**Questions**
(a) Reproduce the part of the bread-baking column between "I continued to" and "my genetic makeup.", inclusive.
(b) According to the bread-baking column, what was the writer given as a wedding present?

**Passage to read**
********************

ROANOKE TIMES 
                      Copyright (c) 1996, Roanoke Times

DATE: Sunday, March 31, 1996                 TAG: 9604010088
SECTION: CURRENT                  PAGE: NRV-2 EDITION: NEW RIVER VALLEY 
COLUMN: New River Journal 
SOURCE: Madelyn Rosenberg 


MACHINE RISES TO THE OCCASION

Madelyn Rosenberg, a former New River Bureau assistant editor, is the acting Features editor for The Roanoke Times.

Thousands of years ago, when the Jews fled Egypt and the iron hand of the Pharaoh, they did not have time to wait for bread to rise to feed them on their journey. They packed it up, still flat, in a desperate rush to leave behind the chains of slavery.

Today, Jews eat matzo, an unleavened bread that is more of a cracker, really, to remember those times and that flight.

In my family, all of the bread we have made from scratch over the years has been unleavened.

It was not out of tribute to our forefathers or even in preparation for Passover, which begins Wednesday at sundown. In the Rosenberg/Strier DNA, the bread-baking gene is simply missing.

Growing up, I remember my mother's attempts to knead dough into a substance that, with the encouragement of a warm, wet towel, would rise into a giant, oval mound.

An hour would pass and I would peek under the towel to see if the dough resembled a dinosaur egg, as promised by the recipe. Alas, there it remained, a white, stagnant lump.

It was a lump I would recognize in my later years, when I tried to make bread myself. A small, sticky blob on the counter, I would stare it down, willing it to grow. But it was not to be.

My mother tried to console me.

She spoke of her own frustrations - tears even! - as failed loaf after failed loaf was buried in the trash can beneath the coffee grinds.

I took no solace in this.

Maybe I wanted to replicate the crusty European-style bread I couldn't find in my rural hometown. Perhaps I pictured myself a young pioneer, turning flour into sustenance for my friends. I was driven, it seems, to bake at least one, decent loaf.

But it soon became apparent that had I been one of the settlers in Canaan or, many years later, in Jamestown, the colony would have been wiped out quickly by starvation.

I continued to fail.

Until ... I got married.

That's when the curse lifted, the bread gene, "missing in action" all these years, reappeared in my genetic makeup.

For my wedding, somebody gave me a bread machine.

Trendy, sure, but here's the thing: it WORKS.

********************

**Given data**
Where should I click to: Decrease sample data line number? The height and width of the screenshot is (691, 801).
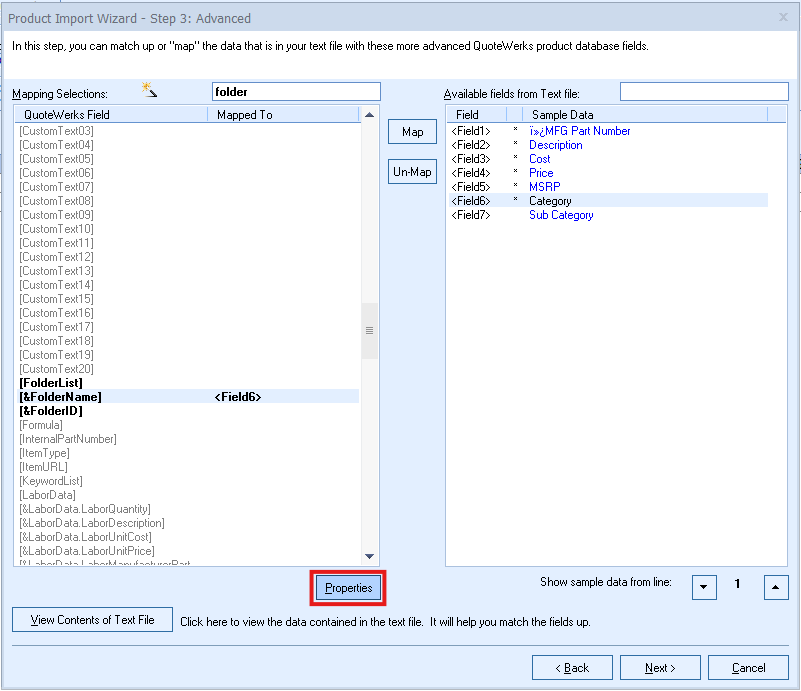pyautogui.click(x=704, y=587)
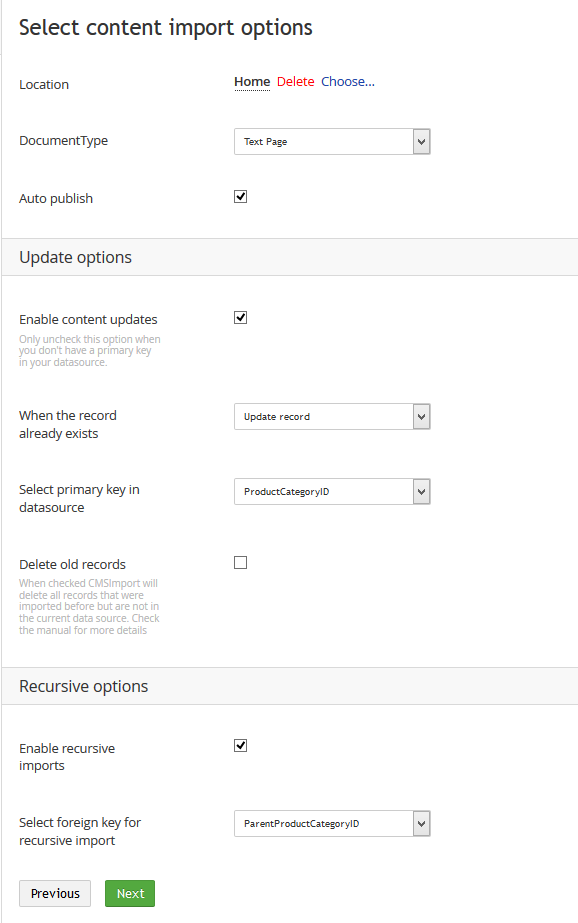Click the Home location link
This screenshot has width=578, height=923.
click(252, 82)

********************

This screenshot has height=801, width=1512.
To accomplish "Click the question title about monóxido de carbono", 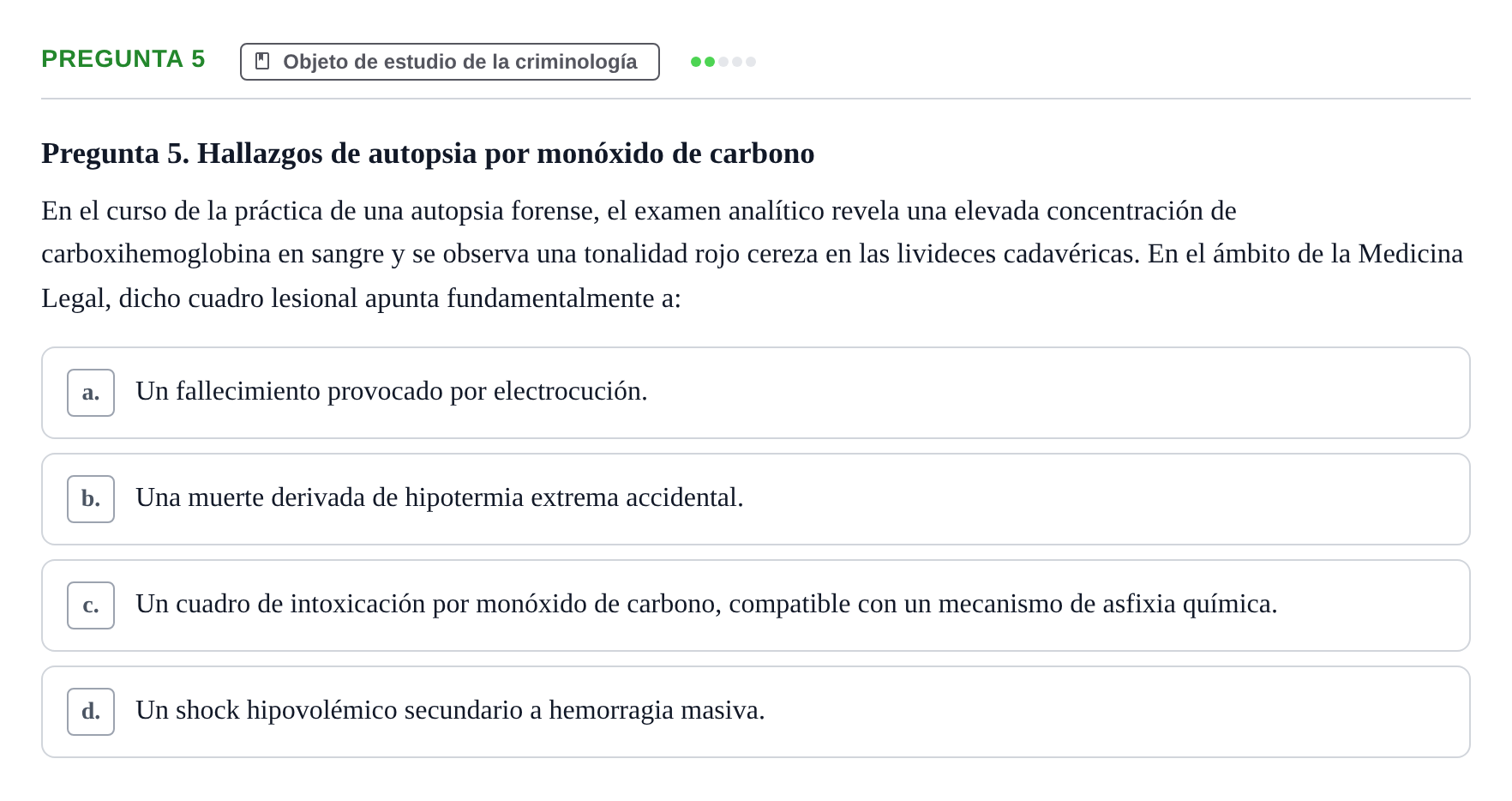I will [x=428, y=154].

********************

**Exercise answers**
(a)
I continued to fail.

Until ... I got married.

That's when the curse lifted, the bread gene, "missing in action" all these years, reappeared in my genetic makeup.

(b) A bread machine.